We always keep an eye on developments as various states grapple with legalizing cannabis. Here’s what’s happening in the eastern half of the country recently:
As we reported here a few weeks ago, a legalization measure, one of five competing bills this session, cleared the House in Maryland. Now the Senate has it under consideration, and the main issue seems to be whether to present legalization to voters as an amendment to the state constitution or simply to pass a statute. Maryland’s Senate President believes a bill will get done one way or another, but time is short … the legislative session ends on April 11.
In neighboring Delaware, the news is not so good. A bill to legalize recreational marijuana there was defeated in the House. While a majority voted in favor (a final tally of 23-14), the bill required a two-thirds majority, or 25 votes. This leaves Delaware as the only state with a Democratic governor and a Democrat-controlled legislature where recreational cannabis remains illegal. Supporters say they’ll try again.
There’s a new wrinkle a little further north in New York, where recreational cannabis has already been legalized.
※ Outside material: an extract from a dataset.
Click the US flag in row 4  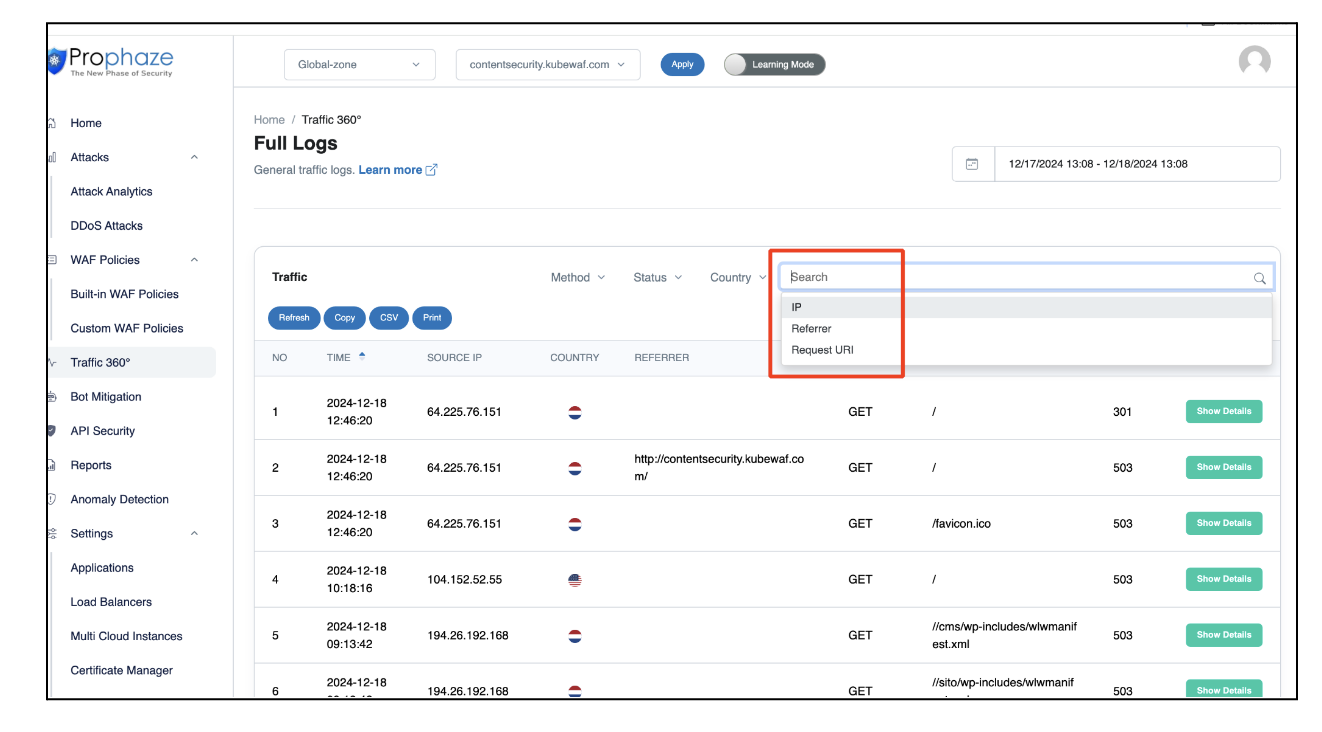[x=575, y=580]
Many bills, including several failed attempts in Congress, have included a social justice provision in an attempt to right some of the wrongs done by the War on Drugs. In New York, the first 100 to 200 retail cannabis licenses will go to those who’ve had marijuana-related convictions in their past, including businesses and nonprofits with leaders linked to a marijuana conviction. Some expect that retail sales will be a reality before the end of the calendar year.
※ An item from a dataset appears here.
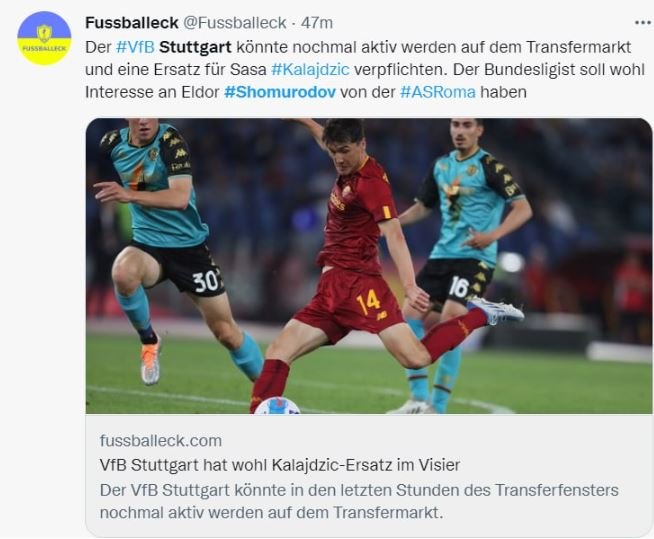
Task: Click the link card description about Transferfensters
Action: [x=359, y=501]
And in Congress? Mixed messaging at best. There are perhaps bigger fish to fry given the current economy and world events, and so there’s been no recent progress on lifting the federal cannabis prohibition. Legislators did somehow find time to add to a spending bill a rider prohibiting recreational sales in Washington, DC, while simultaneously protecting state medical cannabis laws from federal interference. Say what?